Он нерешительно потянулся к выветрившимся экспортным сигаретам, но, передумав, закуривает мои.
— Да, новость действительно неплохая, — подтверждает шеф. — Радостна с человеческой точки зрения и приятна с чисто служебной. Это дает нам более широкий простор для действий.
Отпив глоток кофе, он в свою
очередь тянется к импортной коробке, берет сигарету, рассматривает ее задумчиво и снова кладет на место.— Наблюдение за наркоманами, хотя оно обременительное и кажется на первый взгляд вроде бы совершенно бесполезным, надо продолжать. Для Томаса они возможный резерв: где гарантия, что кто-нибудь из них не будет использован для наблюдения за Бояном или для чего другого? Что касается Касабовой, то мне думается, следовало бы на днях и за ней пойти поухаживать.
— Касабова наверняка всего лишь почтовый ящик в буквальном смысле слова, — вставляет Борислав.
— Вероятно. Однако бывают почтовые ящики, которые отлично понимают, кому они служат. Так что для пущей уверенности лучше немного выждать, и давайте предложения, как нам поступить.
Генерал встает, делает несколько шагов к столу и приносит два листка машинописного текста.
— На наш запрос касаемо проводника международного вагона, как и следовало ожидать^ нам ответили:
«Бесследно исчез». Относительно же того другого, наркомана, газеты поместили короткое сообщение, удобное для всех: «Отравление вследствие чрезмерной дозы морфия». Так что, скорее всего, оба происшествия будут похоронены в архивах, что также удобно для всех.
– А что нам делать с матерью? — спрашиваю я в конце разговора.
— Ничего.
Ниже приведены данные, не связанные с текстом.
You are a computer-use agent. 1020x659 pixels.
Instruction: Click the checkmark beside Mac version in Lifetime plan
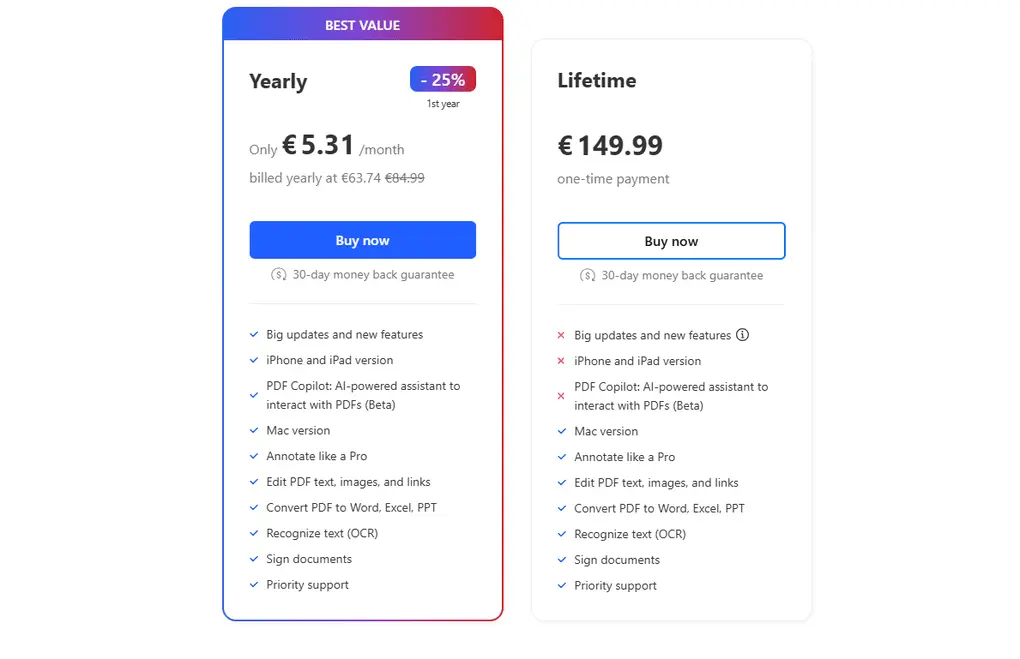[562, 431]
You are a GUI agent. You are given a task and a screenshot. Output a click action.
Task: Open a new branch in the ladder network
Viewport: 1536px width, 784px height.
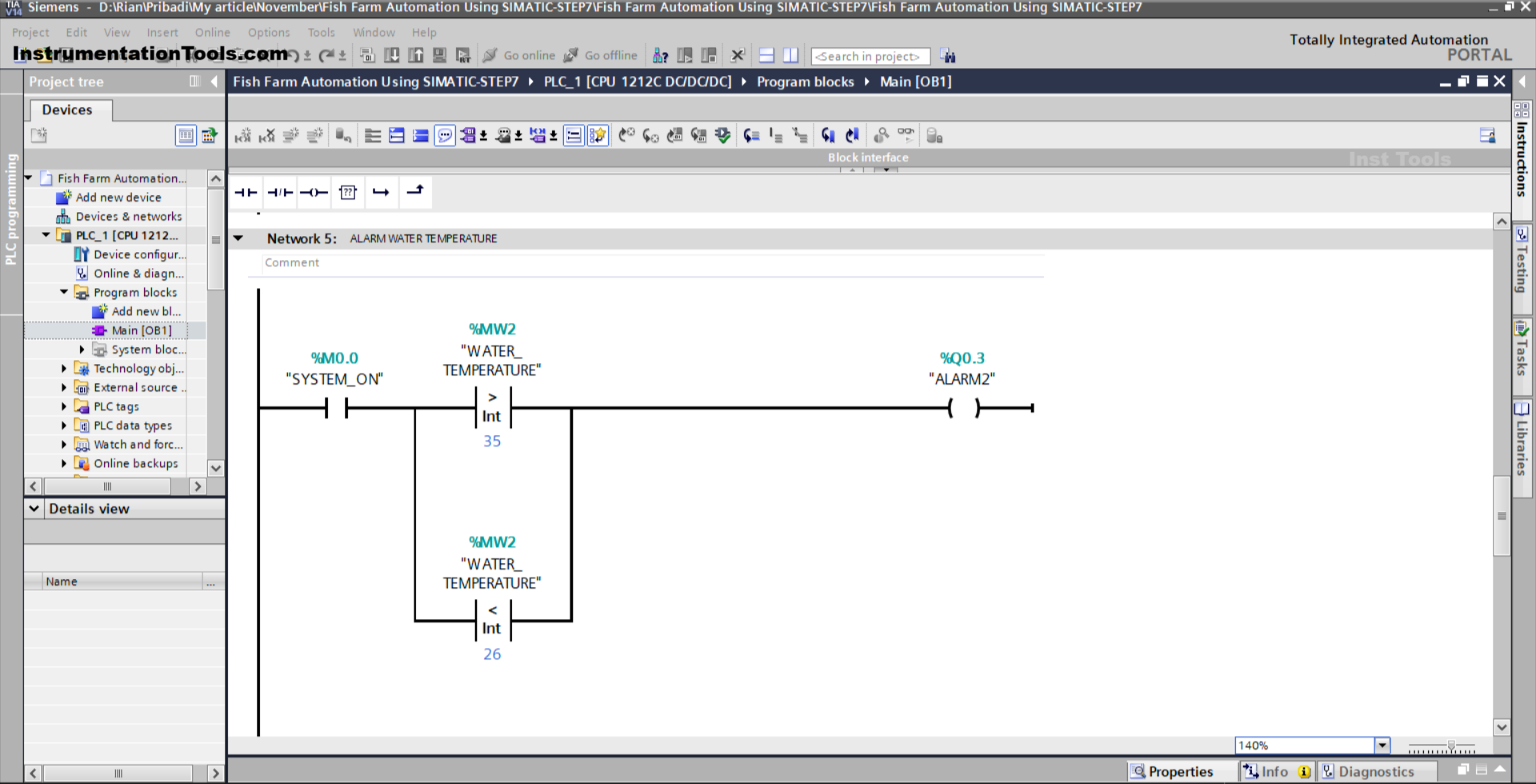[x=382, y=192]
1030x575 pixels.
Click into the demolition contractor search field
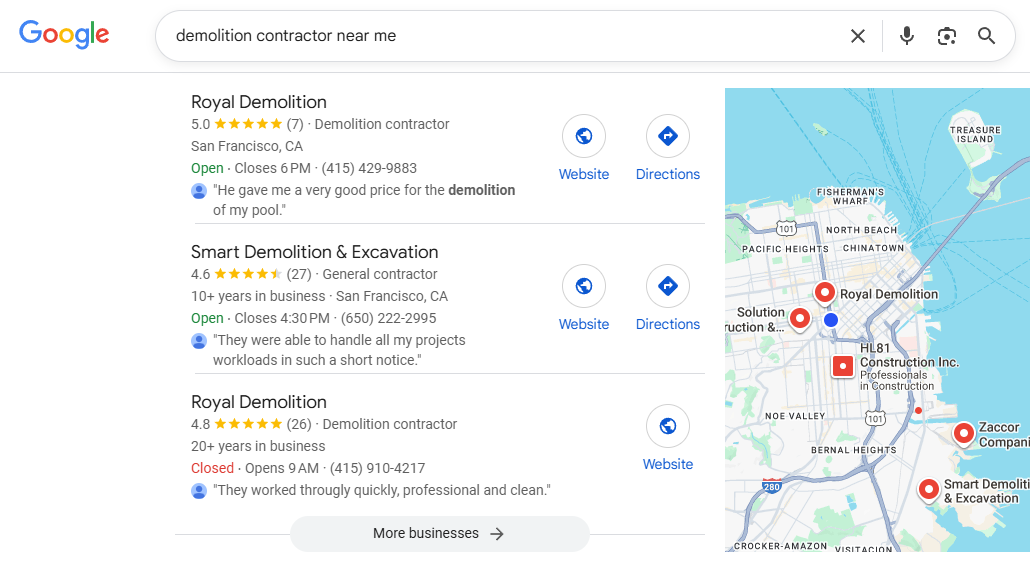[500, 36]
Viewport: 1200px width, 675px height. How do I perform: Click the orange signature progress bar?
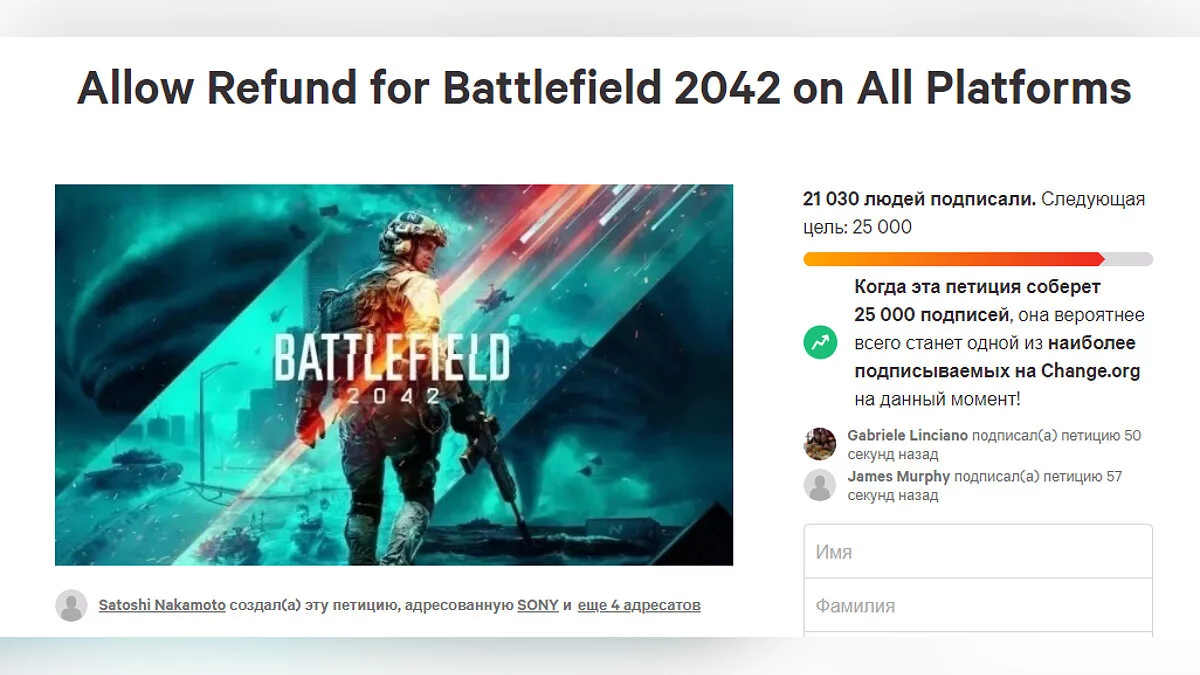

Сейчас пока что не следует разжигать излишние страсти там, где их и без того хватает.
Мы покидаем кабинет, и, едва очутившись в коридоре, Борислав не преминул ввернуть:
— А почему ты не спросил, что тебе делать с Маргаритой?
— Не твое дело, — одергиваю его. — Тебе пора знать, что не следует смешивать служебные дела с личными.
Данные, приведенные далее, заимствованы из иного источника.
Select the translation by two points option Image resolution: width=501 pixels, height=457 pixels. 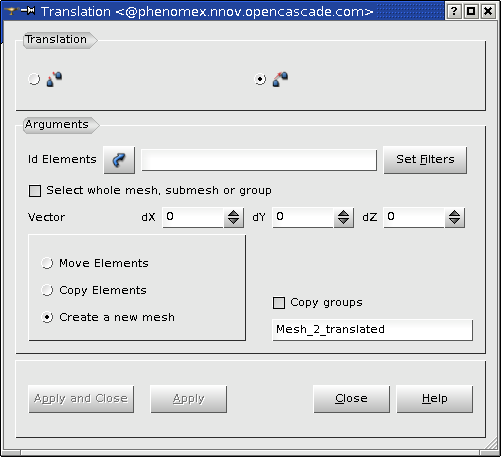34,79
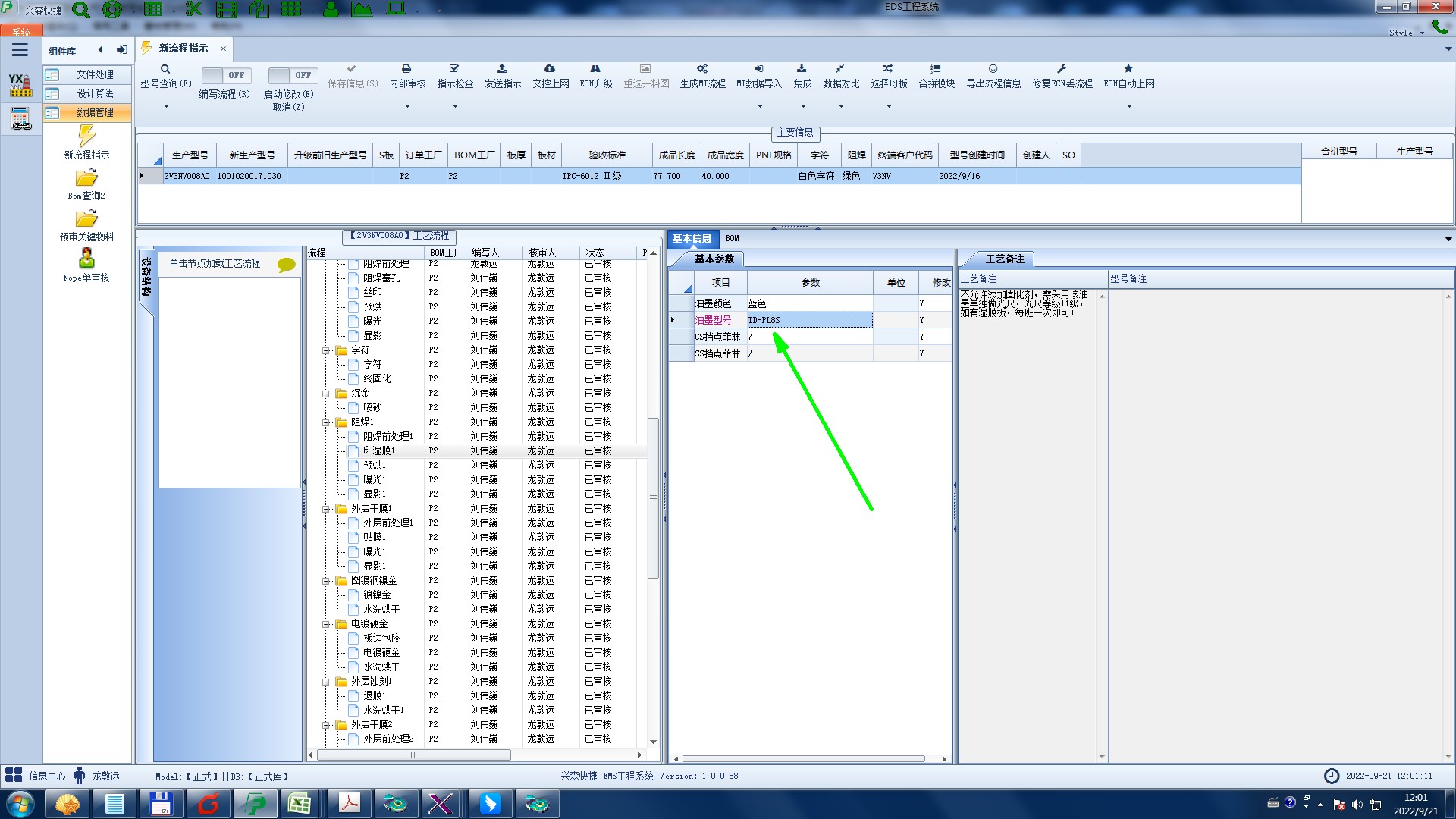
Task: Collapse the 电镀硬金 tree folder
Action: [326, 624]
Квартира по улице Евлоги Георгиева обставлена довольно пышно, хотя все в ней не отличается свежестью. Как, впрочем, и сама хозяйка.
Женщина встретила меня весьма холодно. Но после того как я в прихожей предъявил ей соответствующий документ, стала немного приветливей, а сейчас сидит на диване против меня, гостеприимно скрестив ноги в тонких прозрачных чулках, почти улыбающаяся. Справедливости ради надо признать, что ноги у нее действительно как у молодой девушки, чего нельзя сказать о ее лице, которое, вопреки всем усилиям косметики, выдает возраст, близкий моему. Бегло изучаю глазами интерьер: стильная мебель серебристо-серого цвета, обитая светло-сиреневым бархатом, два неплохо сохранившихся персидских ковра, разостланных в холле и в комнате, несколько картин неизвестных мне, а может быть, и остальной части человечества, мастеров, хрустальные вазы для фруктов, фарфоровые вазы и огромное зеркало в золотой раме, которое, быть может, имело счастье отражать образ хозяйки в ту пору, когда она была гораздо моложе.
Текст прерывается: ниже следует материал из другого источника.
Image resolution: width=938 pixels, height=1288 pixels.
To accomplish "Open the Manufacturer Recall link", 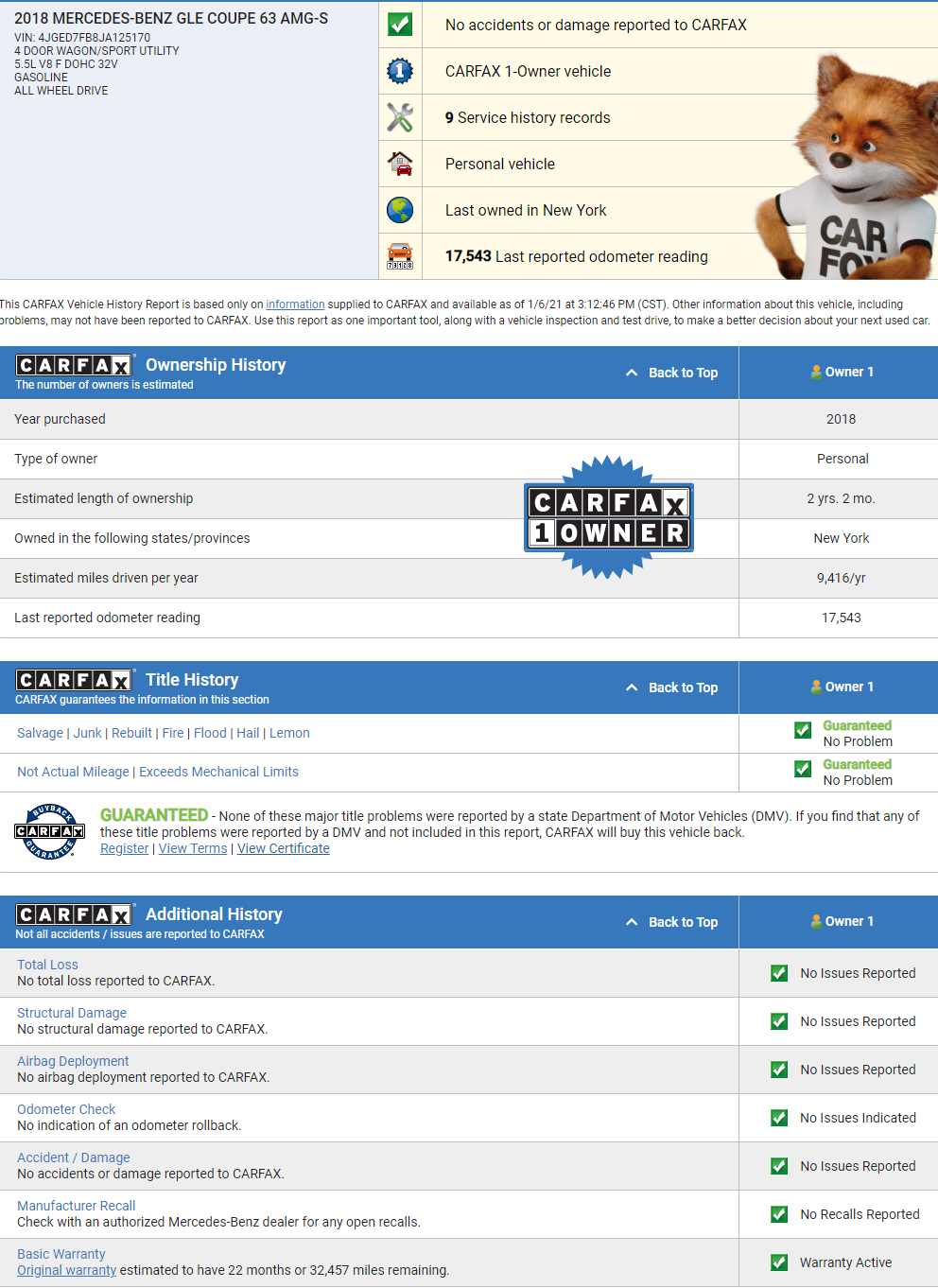I will click(76, 1206).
— У вас чудесная квартира, — признаю я. — Как видно, профессия парикмахера довольно-таки доходная.
— Не жалуюсь. Но если вы полагаете, что все это можно приобрести за деньги, заработанные на прическах... — Она наклоняет ко мне бюст и не без гордости поясняет: — Мой покойный муж был дипломат.
— Царский дипломат?
Бюст отступает на исходную позицию.
— Служил своей стране сколько хватало сил.
— В таком случае он, надо полагать, был весьма пожилым.
— Да, действительно, но вы же знаете, что любви все возрасты покорны.
И она снова наклоняет бюст, как бы желая внушить мне, что это правило не утратило своего значения и по сей день.
— Вы правы, — киваю я в ответ. — Только мы уходим в сторону от служебного разговора. А служебный разговор касается вашего почтового ящика.
Женщина держится безупречно — не глядит на меня с ошарашенным видом, на ее слегка удивленном лице нет ничего такого, что могло бы казаться подозрительным, и все-таки ее притворство не в состоянии скрыть сдерживаемого напряжения.